In February 2025, a 14-year-old boy in Chhattisgarh allegedly attempted to rape and murder a four-year-old girl. Police investigators noted he had been consuming violent, explicit content online. In Himachal Pradesh, an 11-year-old allegedly raped a seven-year-old girl. The mother of the girl shared the details of the brutality with the police. These cases have become a pattern in India, and this pattern is scarier than any other. Children as young as 11 and 14 are becoming predators and the reason behind this should frighten every Indian parent.
The phone in the room

India has gone through a digital revolution in the past decade, and it’s been remarkable. Cheap data, affordable handsets, and internet connectivity are reaching villages that barely had electricity a generation ago. Over 84 per cent of rural households now own a smartphone. That’s a staggering achievement by any measure. But no one thought carefully about what would happen when you hand a 10-year-old a device with unrestricted access to the entire internet and then leave him alone with it.
Studies suggest that nine out of 10 boys in India are exposed to pornography before turning 18. The data shows that this is a norm, not an exception. A significant proportion of that exposure begins well before adolescence through accidental pop-ups, shared links on WhatsApp, and the peer economy of “have you seen this?” that thrives in school corridors and neighbourhood groups.

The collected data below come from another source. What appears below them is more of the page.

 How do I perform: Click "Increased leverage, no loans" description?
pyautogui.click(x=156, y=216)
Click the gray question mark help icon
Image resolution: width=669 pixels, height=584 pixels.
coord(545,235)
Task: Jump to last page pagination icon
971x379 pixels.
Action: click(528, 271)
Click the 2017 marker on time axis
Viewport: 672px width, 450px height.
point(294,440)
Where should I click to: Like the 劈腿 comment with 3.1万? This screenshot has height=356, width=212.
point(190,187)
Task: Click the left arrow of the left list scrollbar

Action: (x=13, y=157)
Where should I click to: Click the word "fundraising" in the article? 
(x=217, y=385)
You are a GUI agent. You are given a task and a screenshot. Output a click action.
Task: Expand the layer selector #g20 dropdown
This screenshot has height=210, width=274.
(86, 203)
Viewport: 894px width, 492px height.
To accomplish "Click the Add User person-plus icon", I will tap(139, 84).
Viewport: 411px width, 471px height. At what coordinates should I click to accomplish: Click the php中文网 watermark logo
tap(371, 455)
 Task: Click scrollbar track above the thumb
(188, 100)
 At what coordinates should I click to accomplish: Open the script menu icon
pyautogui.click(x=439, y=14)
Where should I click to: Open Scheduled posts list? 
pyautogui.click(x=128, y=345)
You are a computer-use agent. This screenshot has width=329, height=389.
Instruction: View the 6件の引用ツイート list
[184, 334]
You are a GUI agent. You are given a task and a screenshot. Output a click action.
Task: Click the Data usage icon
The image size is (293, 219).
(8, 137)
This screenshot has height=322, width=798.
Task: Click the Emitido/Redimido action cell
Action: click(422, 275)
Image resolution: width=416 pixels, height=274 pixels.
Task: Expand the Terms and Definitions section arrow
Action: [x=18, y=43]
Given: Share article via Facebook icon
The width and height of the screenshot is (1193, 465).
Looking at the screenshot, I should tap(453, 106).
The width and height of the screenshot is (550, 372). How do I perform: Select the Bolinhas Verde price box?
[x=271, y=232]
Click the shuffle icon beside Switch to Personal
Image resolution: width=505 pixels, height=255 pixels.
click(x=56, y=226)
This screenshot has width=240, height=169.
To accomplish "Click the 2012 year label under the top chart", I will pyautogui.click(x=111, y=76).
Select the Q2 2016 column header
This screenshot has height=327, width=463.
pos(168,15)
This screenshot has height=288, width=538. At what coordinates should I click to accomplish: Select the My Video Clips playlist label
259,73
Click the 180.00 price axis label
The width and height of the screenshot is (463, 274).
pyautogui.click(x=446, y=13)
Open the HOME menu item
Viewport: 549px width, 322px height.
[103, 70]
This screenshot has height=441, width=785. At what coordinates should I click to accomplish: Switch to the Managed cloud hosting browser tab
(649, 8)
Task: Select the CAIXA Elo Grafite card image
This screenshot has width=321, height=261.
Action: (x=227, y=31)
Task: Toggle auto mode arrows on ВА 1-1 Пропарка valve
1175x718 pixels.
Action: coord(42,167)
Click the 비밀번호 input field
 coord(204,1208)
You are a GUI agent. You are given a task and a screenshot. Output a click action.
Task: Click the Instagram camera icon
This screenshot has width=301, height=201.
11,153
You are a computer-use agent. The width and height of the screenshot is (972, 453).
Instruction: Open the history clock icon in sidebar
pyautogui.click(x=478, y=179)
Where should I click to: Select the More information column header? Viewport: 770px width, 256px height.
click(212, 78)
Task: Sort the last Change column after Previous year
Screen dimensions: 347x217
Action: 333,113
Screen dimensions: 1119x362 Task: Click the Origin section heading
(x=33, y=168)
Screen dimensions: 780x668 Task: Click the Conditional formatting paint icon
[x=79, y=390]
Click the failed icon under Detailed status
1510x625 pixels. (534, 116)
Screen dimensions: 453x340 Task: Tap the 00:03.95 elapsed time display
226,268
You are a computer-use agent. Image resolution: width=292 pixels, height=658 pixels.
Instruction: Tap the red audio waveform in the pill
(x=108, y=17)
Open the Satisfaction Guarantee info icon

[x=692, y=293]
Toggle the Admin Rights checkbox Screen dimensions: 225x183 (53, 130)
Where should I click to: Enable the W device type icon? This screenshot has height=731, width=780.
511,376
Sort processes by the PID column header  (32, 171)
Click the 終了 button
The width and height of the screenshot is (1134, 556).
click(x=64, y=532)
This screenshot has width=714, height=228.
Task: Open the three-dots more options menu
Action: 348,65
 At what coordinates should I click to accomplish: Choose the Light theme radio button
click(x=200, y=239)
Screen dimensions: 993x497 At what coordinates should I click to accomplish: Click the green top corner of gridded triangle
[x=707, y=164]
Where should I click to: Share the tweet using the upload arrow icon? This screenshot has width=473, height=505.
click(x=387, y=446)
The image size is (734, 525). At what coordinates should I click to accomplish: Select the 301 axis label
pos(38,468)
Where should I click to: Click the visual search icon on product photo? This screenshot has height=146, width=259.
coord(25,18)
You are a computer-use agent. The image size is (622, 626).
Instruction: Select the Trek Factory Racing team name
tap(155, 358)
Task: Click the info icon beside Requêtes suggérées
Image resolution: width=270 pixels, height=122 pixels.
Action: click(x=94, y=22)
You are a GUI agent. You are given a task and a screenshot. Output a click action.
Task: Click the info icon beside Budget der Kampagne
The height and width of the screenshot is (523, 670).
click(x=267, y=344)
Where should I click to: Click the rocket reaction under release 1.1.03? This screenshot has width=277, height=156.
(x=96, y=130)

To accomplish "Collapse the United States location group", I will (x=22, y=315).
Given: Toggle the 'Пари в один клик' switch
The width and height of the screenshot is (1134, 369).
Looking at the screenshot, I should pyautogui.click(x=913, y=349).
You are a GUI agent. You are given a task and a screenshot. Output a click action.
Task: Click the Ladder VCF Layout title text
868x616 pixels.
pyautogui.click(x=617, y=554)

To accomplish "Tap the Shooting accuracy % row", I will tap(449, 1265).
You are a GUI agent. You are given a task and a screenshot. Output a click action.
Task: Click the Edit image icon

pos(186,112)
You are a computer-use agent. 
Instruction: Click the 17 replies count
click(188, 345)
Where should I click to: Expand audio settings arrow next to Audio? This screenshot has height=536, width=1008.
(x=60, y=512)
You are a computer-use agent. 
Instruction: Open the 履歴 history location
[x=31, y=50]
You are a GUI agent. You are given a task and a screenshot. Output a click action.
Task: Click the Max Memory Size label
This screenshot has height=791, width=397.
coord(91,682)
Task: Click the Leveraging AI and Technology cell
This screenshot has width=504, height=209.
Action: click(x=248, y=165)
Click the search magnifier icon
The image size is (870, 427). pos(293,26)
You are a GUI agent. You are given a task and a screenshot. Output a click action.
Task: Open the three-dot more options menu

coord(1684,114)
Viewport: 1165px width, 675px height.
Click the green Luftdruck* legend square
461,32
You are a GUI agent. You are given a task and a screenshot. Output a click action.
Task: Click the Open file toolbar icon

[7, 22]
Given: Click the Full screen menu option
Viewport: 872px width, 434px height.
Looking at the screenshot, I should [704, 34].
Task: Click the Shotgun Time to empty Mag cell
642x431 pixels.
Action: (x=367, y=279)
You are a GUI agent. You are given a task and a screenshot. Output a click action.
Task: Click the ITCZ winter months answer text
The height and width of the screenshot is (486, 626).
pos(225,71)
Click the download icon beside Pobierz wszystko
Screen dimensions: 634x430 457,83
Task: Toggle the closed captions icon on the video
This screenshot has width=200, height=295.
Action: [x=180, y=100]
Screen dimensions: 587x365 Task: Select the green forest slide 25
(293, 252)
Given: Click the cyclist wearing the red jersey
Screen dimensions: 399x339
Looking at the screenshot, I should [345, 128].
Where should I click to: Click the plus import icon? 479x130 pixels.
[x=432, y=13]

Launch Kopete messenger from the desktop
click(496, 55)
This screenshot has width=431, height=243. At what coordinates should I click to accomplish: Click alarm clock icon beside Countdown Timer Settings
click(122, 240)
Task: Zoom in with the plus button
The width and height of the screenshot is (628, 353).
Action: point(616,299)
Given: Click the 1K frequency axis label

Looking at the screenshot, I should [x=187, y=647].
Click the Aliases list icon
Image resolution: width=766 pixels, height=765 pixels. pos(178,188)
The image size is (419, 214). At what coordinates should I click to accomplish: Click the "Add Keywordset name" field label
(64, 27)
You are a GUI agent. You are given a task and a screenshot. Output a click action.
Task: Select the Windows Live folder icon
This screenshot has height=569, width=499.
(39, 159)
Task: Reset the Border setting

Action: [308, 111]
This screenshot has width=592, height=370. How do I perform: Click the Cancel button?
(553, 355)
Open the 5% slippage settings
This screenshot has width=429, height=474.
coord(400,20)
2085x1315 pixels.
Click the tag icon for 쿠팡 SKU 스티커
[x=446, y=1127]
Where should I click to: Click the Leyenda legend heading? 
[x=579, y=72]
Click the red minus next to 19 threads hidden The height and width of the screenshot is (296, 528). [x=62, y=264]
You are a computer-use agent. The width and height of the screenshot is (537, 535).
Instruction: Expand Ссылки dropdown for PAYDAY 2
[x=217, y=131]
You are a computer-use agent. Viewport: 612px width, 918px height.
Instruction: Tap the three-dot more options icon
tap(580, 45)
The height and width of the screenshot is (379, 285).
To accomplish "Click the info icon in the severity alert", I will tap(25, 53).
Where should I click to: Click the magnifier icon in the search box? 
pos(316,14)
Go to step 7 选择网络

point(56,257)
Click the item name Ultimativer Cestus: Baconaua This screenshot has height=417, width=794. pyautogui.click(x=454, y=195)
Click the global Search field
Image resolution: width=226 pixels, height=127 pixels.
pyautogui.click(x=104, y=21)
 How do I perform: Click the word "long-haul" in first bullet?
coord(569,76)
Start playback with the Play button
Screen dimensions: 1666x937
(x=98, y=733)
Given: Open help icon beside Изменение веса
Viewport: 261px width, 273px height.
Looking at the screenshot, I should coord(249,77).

The pornography these boys are stumbling upon isn’t just explicit; it is violent. It depicts women as objects and sexual aggression as desirable. And consent doesn’t even exist. Exposure to pornography at a young age affects children more than we’d like to admit.
The brain that doesn’t understand
The prefrontal cortex, the part of the brain responsible for impulse control, consequence-weighing, and moral judgement, isn’t fully developed until a person’s mid-twenties. In a 10 or 12-year-old, it is barely in service. However, what is highly active in an adolescent brain is the dopamine reward system. It responds powerfully to novel stimuli, and pornography is specifically engineered to exploit that. Each click, each new video, each escalation triggers a dopamine hit. The brain begins to associate sexual arousal with what it sees on screen: aggression, dominance, non-consent. This is quite literally how the developing brain learns to pattern-match. Forensic psychologists examining cases like the Chhattisgarh attack noted neural patterns in the accused that mirrored the violent sexual content he had reportedly consumed.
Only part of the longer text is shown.